RECORD EXTRACTS:
++++++++++
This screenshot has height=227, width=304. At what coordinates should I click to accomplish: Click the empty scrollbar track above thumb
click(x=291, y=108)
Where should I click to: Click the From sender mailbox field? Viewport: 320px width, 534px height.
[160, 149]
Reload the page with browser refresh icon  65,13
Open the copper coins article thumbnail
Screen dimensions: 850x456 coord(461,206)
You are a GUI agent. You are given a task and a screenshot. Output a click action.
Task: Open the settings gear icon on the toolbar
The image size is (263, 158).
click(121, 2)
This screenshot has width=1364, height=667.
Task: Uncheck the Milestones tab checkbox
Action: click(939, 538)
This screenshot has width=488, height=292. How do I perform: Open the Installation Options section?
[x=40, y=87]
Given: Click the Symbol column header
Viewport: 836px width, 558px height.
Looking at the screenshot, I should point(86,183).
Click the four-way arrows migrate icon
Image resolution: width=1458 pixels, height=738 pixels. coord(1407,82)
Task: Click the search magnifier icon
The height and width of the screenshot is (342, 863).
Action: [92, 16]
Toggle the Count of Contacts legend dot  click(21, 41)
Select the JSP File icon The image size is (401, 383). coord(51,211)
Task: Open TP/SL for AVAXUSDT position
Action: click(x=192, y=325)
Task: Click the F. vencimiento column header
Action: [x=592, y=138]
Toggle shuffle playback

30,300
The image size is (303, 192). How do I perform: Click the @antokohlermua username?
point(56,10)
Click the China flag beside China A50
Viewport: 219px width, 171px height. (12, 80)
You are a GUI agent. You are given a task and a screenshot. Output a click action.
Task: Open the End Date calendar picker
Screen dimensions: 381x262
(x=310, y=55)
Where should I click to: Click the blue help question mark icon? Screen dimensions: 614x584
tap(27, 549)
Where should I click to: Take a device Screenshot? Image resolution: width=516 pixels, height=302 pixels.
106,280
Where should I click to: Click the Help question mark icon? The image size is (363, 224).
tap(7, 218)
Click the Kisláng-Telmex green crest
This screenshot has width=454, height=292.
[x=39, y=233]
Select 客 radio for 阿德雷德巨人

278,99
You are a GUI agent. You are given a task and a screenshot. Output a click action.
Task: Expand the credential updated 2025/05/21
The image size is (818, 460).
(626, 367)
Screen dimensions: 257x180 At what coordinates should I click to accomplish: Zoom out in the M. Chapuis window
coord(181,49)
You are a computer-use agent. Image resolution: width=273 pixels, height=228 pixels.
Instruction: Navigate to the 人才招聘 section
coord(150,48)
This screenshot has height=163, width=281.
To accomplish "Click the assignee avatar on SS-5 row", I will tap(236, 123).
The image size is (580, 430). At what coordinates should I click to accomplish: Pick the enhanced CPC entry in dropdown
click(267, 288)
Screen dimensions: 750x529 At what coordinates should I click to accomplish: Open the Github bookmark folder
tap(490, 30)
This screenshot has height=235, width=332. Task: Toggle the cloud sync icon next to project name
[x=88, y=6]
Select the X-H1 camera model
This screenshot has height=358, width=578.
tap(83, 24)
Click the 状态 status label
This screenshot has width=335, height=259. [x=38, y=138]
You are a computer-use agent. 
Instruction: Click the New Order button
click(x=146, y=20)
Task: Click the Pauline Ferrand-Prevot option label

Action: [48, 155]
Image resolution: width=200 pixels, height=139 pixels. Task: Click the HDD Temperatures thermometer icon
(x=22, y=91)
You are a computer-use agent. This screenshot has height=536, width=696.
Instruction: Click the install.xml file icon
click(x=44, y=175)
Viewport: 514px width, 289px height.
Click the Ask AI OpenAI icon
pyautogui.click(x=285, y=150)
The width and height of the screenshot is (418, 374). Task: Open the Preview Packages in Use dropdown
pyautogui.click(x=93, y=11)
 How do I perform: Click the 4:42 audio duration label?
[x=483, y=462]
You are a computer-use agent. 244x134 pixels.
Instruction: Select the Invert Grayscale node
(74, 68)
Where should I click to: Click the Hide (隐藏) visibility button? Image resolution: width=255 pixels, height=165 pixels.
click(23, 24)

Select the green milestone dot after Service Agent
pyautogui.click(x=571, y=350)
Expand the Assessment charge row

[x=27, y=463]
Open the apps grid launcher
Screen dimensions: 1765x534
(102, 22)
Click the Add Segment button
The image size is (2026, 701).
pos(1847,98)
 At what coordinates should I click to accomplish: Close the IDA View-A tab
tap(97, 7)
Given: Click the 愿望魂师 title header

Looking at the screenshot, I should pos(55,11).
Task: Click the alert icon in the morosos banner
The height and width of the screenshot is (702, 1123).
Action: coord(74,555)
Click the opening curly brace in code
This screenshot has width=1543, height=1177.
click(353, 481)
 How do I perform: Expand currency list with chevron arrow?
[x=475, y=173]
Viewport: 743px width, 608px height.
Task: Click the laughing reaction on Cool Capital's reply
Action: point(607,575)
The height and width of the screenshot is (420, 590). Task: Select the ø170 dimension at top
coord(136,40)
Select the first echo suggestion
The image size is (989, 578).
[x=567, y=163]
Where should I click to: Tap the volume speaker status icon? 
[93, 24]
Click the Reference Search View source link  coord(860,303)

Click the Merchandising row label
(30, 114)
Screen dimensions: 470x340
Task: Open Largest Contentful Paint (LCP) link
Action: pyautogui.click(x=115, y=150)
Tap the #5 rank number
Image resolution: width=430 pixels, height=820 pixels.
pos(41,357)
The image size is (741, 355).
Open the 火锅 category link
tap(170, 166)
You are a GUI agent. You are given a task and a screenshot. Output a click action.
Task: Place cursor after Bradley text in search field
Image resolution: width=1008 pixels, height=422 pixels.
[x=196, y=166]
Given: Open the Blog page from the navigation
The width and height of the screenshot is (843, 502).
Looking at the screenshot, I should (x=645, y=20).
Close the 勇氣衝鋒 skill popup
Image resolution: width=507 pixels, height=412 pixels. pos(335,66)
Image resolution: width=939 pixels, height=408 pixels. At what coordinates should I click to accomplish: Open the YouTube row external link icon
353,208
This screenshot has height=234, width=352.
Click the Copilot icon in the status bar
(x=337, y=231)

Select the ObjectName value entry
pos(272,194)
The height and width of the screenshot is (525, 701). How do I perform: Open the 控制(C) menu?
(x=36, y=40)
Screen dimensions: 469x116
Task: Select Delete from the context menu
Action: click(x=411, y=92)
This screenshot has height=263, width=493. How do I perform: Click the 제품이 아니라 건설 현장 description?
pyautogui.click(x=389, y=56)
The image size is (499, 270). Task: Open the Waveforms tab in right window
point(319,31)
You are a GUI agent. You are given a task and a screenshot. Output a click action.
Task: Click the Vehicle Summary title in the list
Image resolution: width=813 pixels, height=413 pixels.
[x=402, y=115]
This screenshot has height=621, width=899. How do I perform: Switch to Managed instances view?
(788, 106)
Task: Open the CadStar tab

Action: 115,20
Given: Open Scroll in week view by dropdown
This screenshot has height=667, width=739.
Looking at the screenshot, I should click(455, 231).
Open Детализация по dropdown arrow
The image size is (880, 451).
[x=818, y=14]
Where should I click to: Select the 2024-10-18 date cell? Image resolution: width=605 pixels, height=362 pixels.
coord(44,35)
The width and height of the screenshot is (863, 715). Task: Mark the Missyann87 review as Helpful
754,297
++++++++++
EXERCISE OBJECTIVE:
Using only the entries above, output the line with "This screenshot has height=234, width=352.", the line with "Task: Click the Vehicle", and all lines between them, exactly as they stand.

SOLUTION TO THE EXERCISE:
This screenshot has height=234, width=352.
Click the Copilot icon in the status bar
(x=337, y=231)

Select the ObjectName value entry
pos(272,194)
The height and width of the screenshot is (525, 701). How do I perform: Open the 控制(C) menu?
(x=36, y=40)
Screen dimensions: 469x116
Task: Select Delete from the context menu
Action: click(x=411, y=92)
This screenshot has height=263, width=493. How do I perform: Click the 제품이 아니라 건설 현장 description?
pyautogui.click(x=389, y=56)
The image size is (499, 270). Task: Open the Waveforms tab in right window
point(319,31)
You are a GUI agent. You are given a task and a screenshot. Output a click action.
Task: Click the Vehicle Summary title in the list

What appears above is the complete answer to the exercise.